The German government also made it clear to *Handelsblatt* that it intends to “firmly reject aggressive approaches”, including that of UniCredit: using the term “aggressive” already employed by the Finanzagentur last Friday when it rejected, via the Stabilisation Fund, the Voluntary Public Exchange Offer on the grounds that the premium was “inappropriate”. Berlin has reiterated that it “will continue to act in the interests of Commerzbank’s employees, German Mittelstand businesses and Frankfurt as a financial centre”. The defence of shareholders’ interests clearly rests solely with the bank’s board of directors, which, through its CEO Bettina Orlopp, continues to raise two conditions for returning to the negotiating table: a premium commensurate with the bank’s value and adherence to the current business model, which focuses on providing financial services to Mittelstand corporate clients in Germany and, above all, worldwide.
The transformation of HVB following its acquisition by Unicredit (which took place in 2005, with Andrea Orcel acting as Merrill Lynch’s adviser on the deal) – particularly since 2020 under Orcel’s leadership – is the model being proposed for Commerz. However, this is not in terms of delisting, but rather in terms of greater efficiency, better use of capital and risk reduction.
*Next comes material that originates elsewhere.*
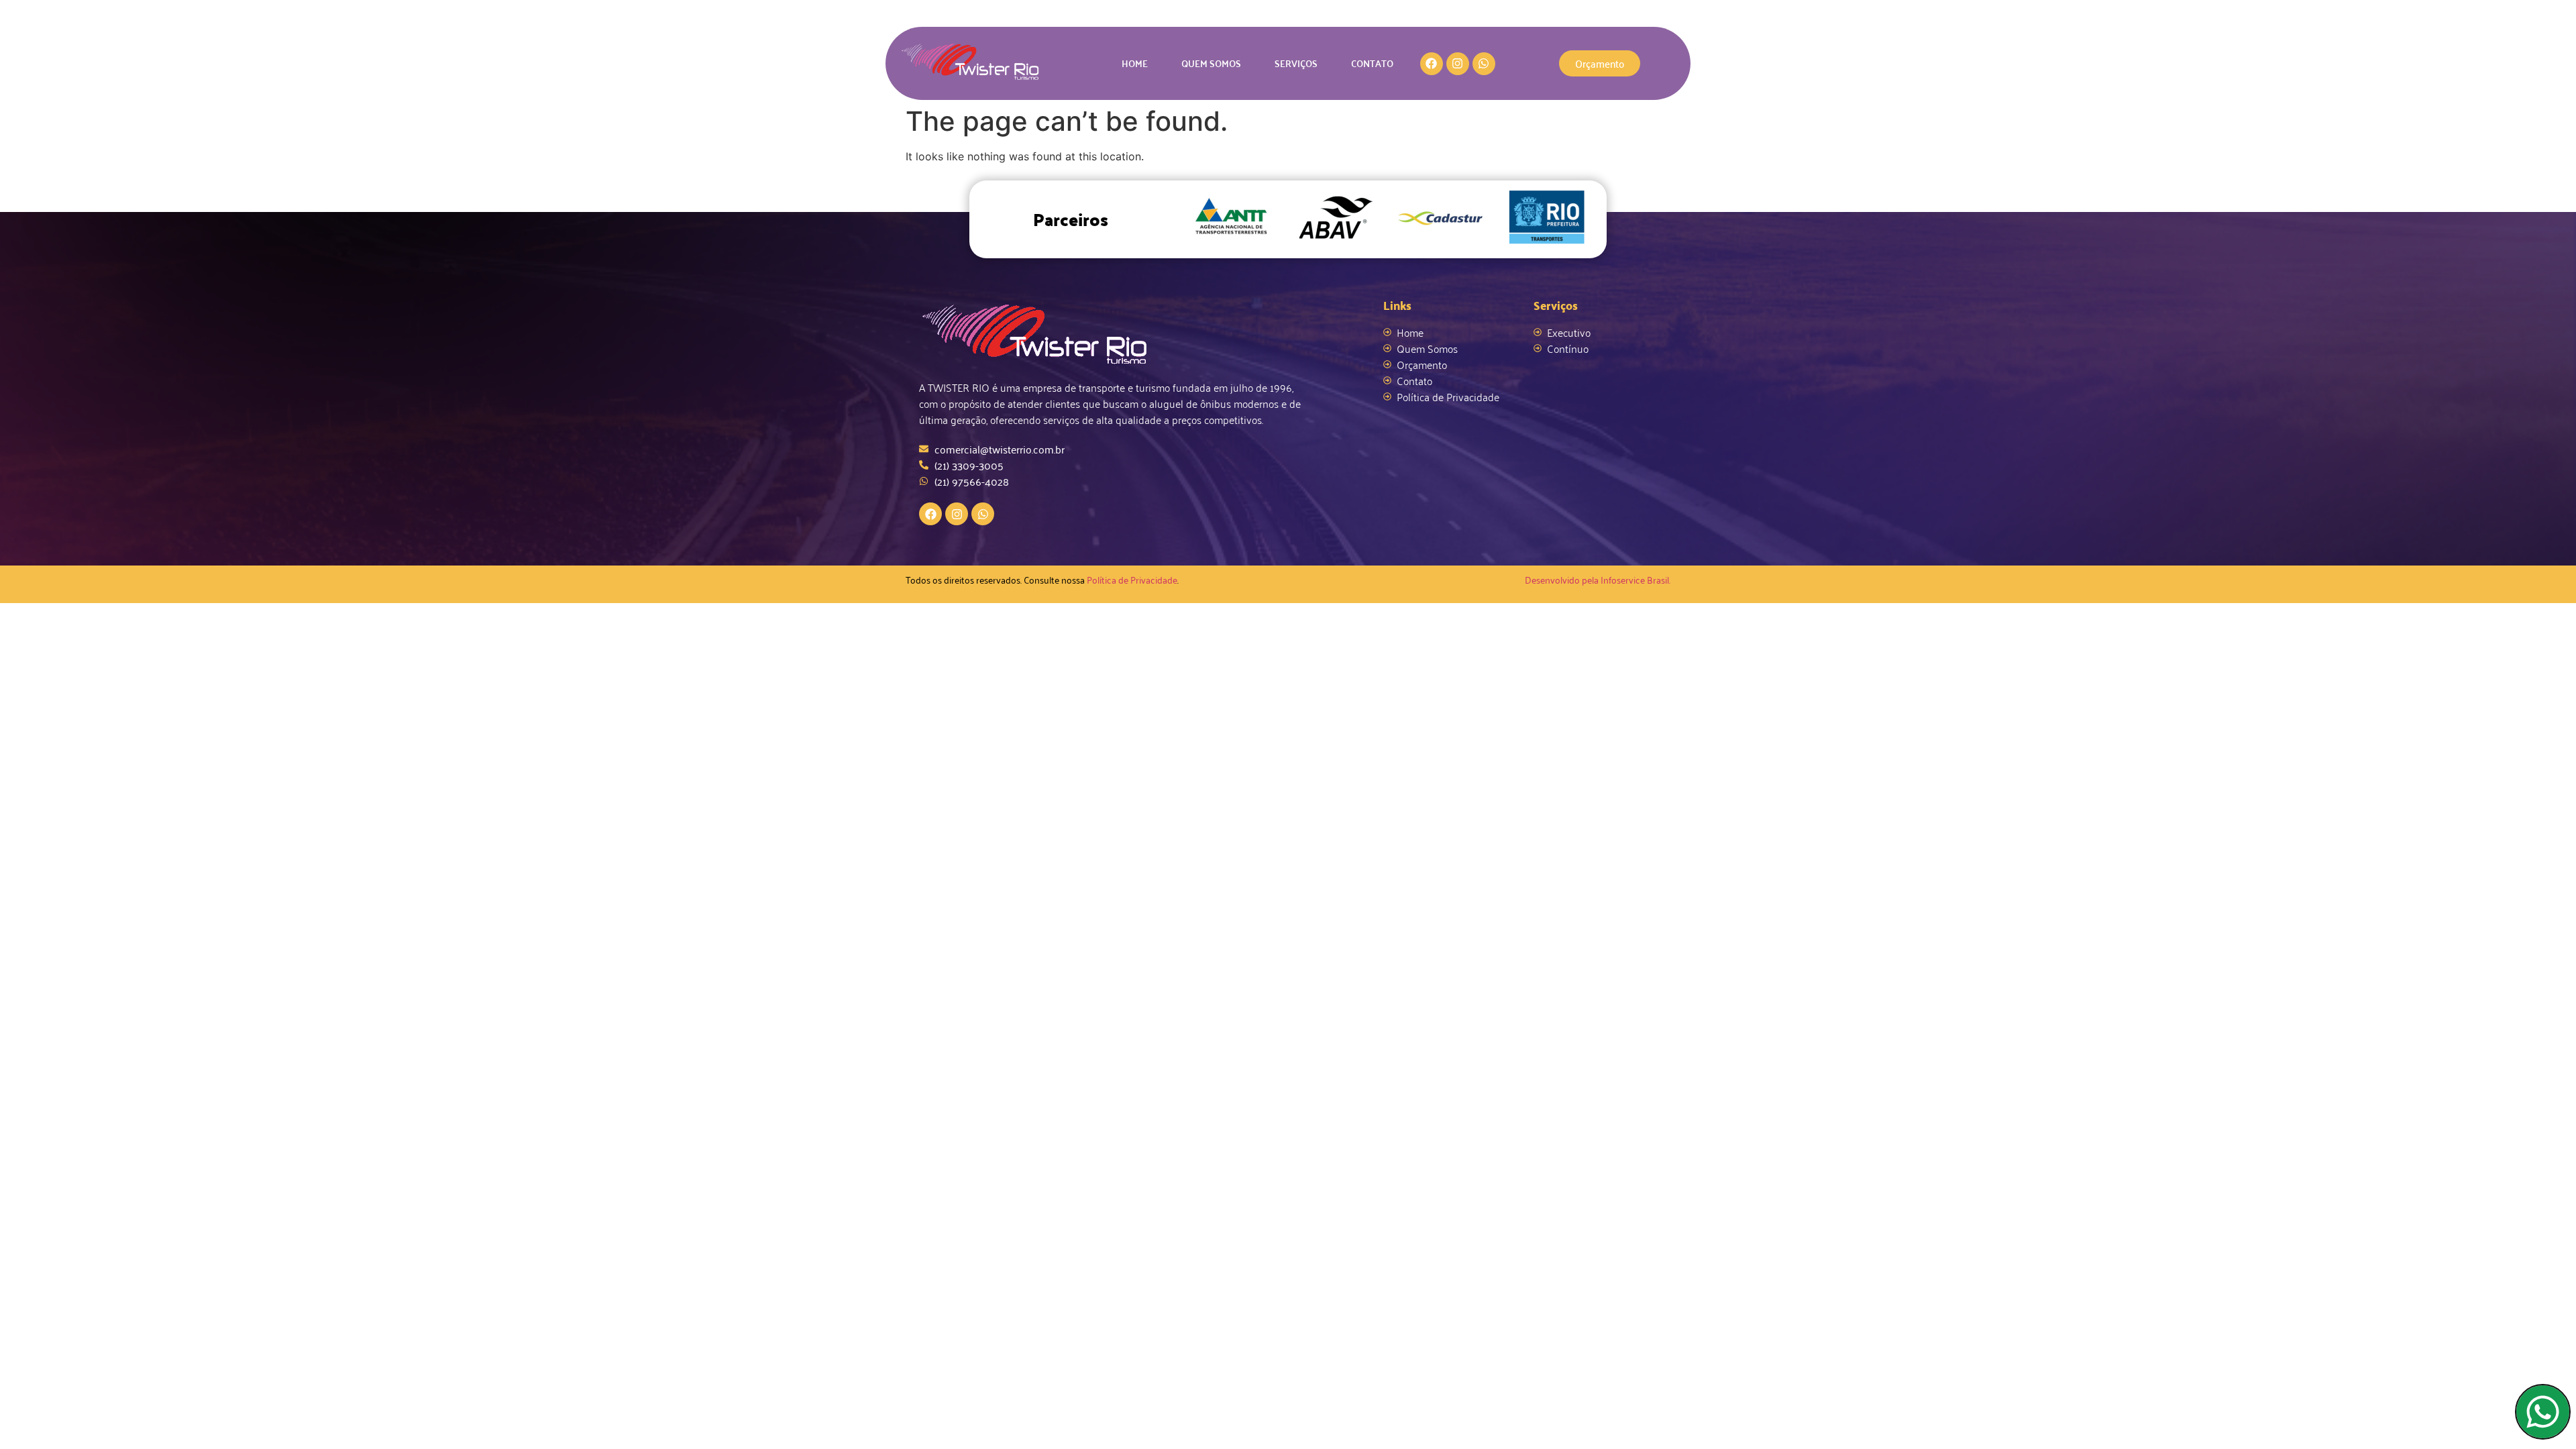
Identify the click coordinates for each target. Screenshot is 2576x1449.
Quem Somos (1211, 63)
The cost-to-income ratio (a weak point for German banks), for example, fell at HVB over five years from 60.5 per cent in 2000 to 30.2 per cent in 2025.Net operating profit has tripled from 1.1 to 3.1 billion. It is true that HVB’s full-time staff fell in just over five years from just over 12,000 to around 8,400, but staff reductions are a widespread trend across the European banking sector, driven by digitalisation, online banking and branch closures, as well as M&A activity. It is precisely Commerz’s workforce – just over 40,100 and still declining even under the current management – that is at the heart of the federal government’s concerns; the government, which has very low approval ratings, fears the petty populism of the far-right AfD party. Another concern is the Mittelstand: it remains to be seen, however, whether UniCredit’s business model – which in Germany is described as focused on large corporations and retail banking, and thus at odds with Commerz’s model centred on SMEs – will be replicated in Germany’s second-largest bank, or whether the Commerz-HVB merger will give rise to a German banking giant that will focus on the typically German corporate banking model – a strength of both Commerz and HVB – but one that is better managed.
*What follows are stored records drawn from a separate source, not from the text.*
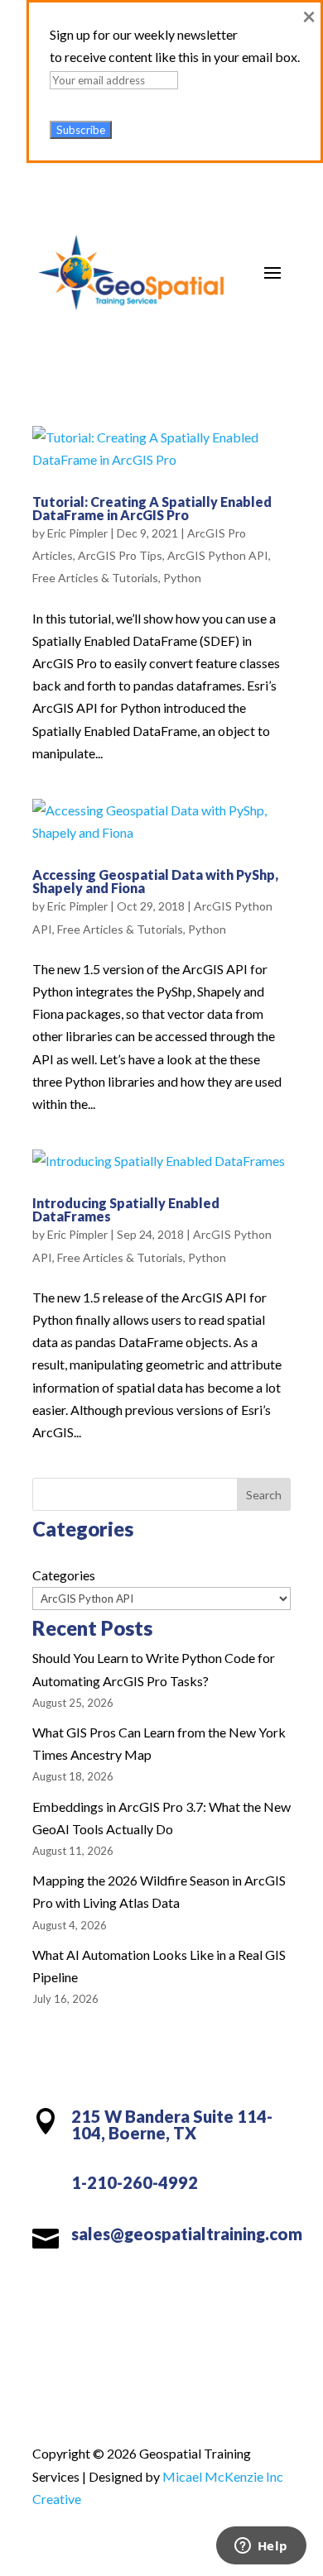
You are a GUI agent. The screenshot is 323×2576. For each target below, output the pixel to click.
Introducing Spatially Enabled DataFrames (125, 1209)
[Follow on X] (128, 2290)
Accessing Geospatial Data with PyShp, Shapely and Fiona (155, 881)
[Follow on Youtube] (194, 2290)
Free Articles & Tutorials (95, 578)
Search (264, 1495)
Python (182, 578)
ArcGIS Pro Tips (120, 555)
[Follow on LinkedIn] (161, 2290)
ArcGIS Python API (217, 555)
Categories (63, 1575)
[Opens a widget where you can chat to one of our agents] (260, 2547)
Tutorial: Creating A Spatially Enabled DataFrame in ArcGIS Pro (152, 508)
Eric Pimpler (77, 533)
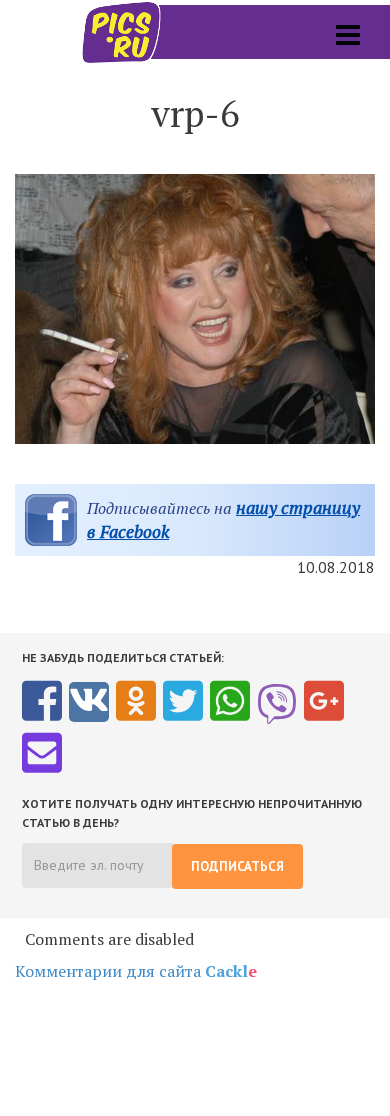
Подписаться (237, 866)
The Handesblatt article considers all of UniCredit’s “plans” that would fail because of the government, given its unyielding stance with its stake of close to 13 per cent. Following the expiry of the acceptance period for the voluntary exchange offer made to Commerzbank shareholders, UniCredit has secured over 39 per cent of the shares: 12.51 per cent from the exchange offer and 26.77 per cent already held. Furthermore, it can easily increase its stake to 42.5% through total return swaps equivalent to a 3.225% voting stake in Commerzbank shares.
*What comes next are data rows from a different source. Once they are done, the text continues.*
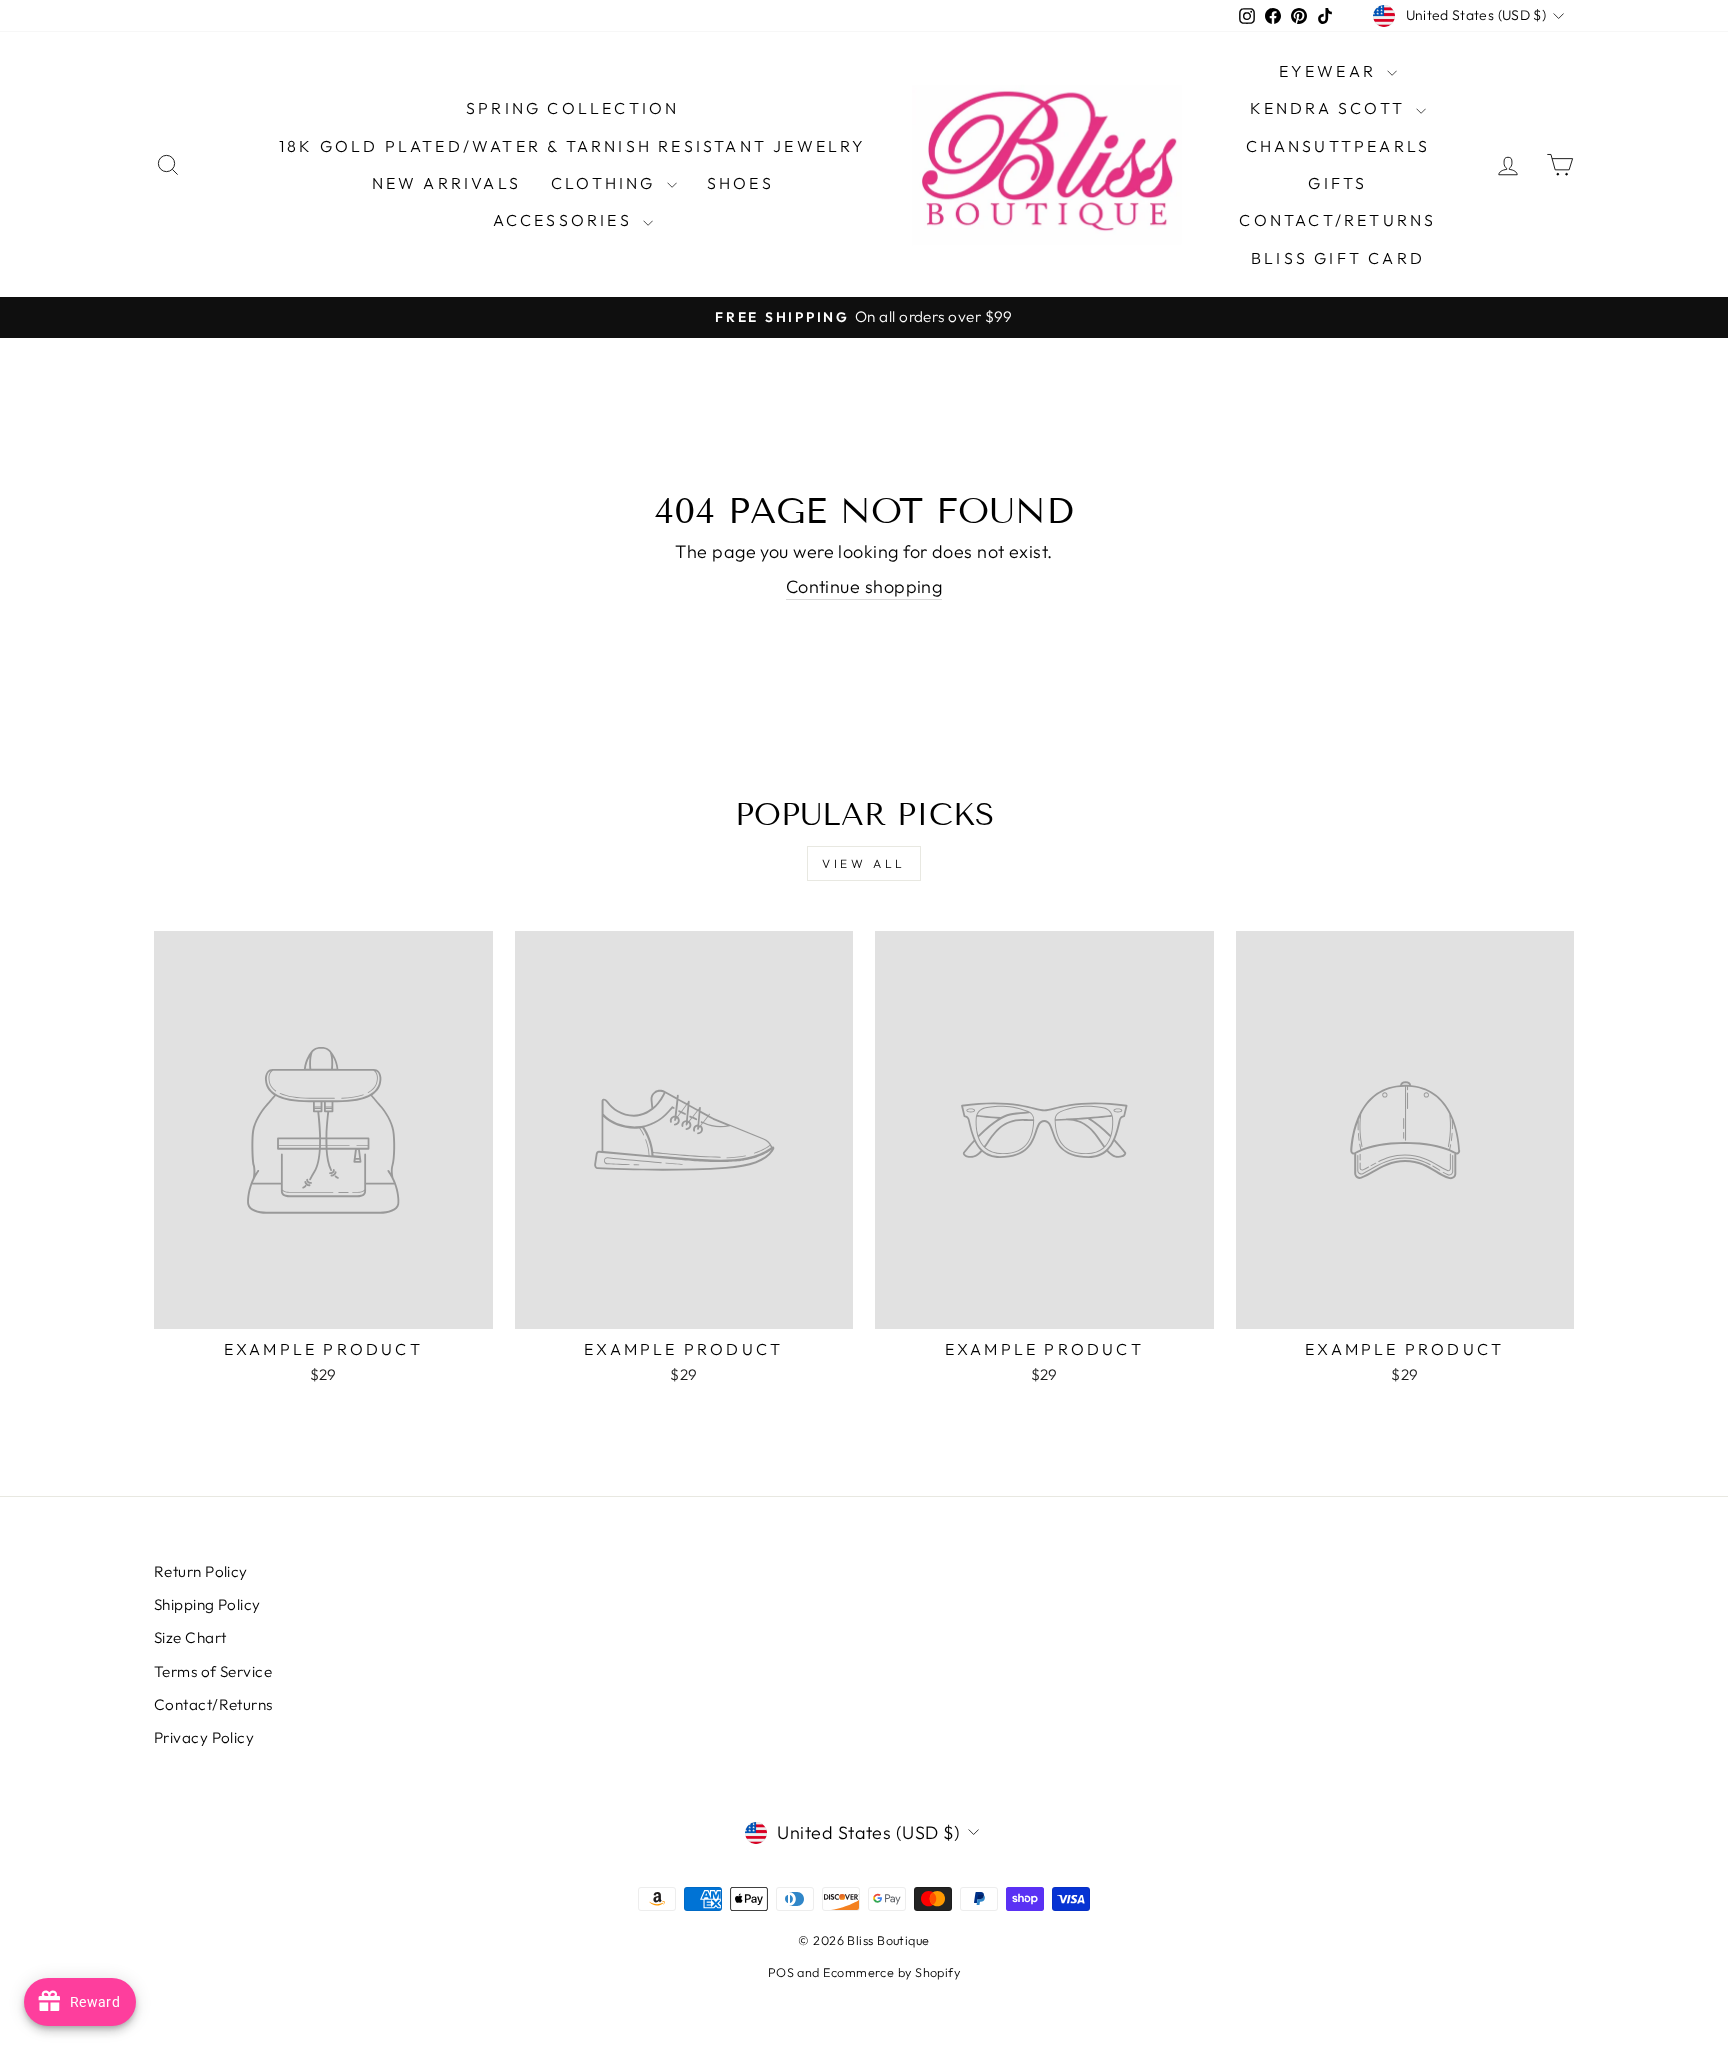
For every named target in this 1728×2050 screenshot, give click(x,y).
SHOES (740, 183)
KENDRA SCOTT (1331, 108)
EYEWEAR (1331, 71)
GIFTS (1337, 183)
Apart from delisting, which is impossible whilst Berlin holds a 13 per cent stake, a ‘squeeze-out’ would also be difficult to achieve, as under German law the new owner of a company must hold 90 per cent of the shares in order to force out minority shareholders with mandatory compensation. However, none of this is likely to feature in UniCredit’s actual plans, as, from the very outset of the merger proposal, CEO Orcel has maintained that he favours a friendly deal – certainly with regard to the German government, but also with regard to management and staff. The outcome remains wide open, and further twists and turns cannot be ruled out. Orcel is due to speak at a conference today.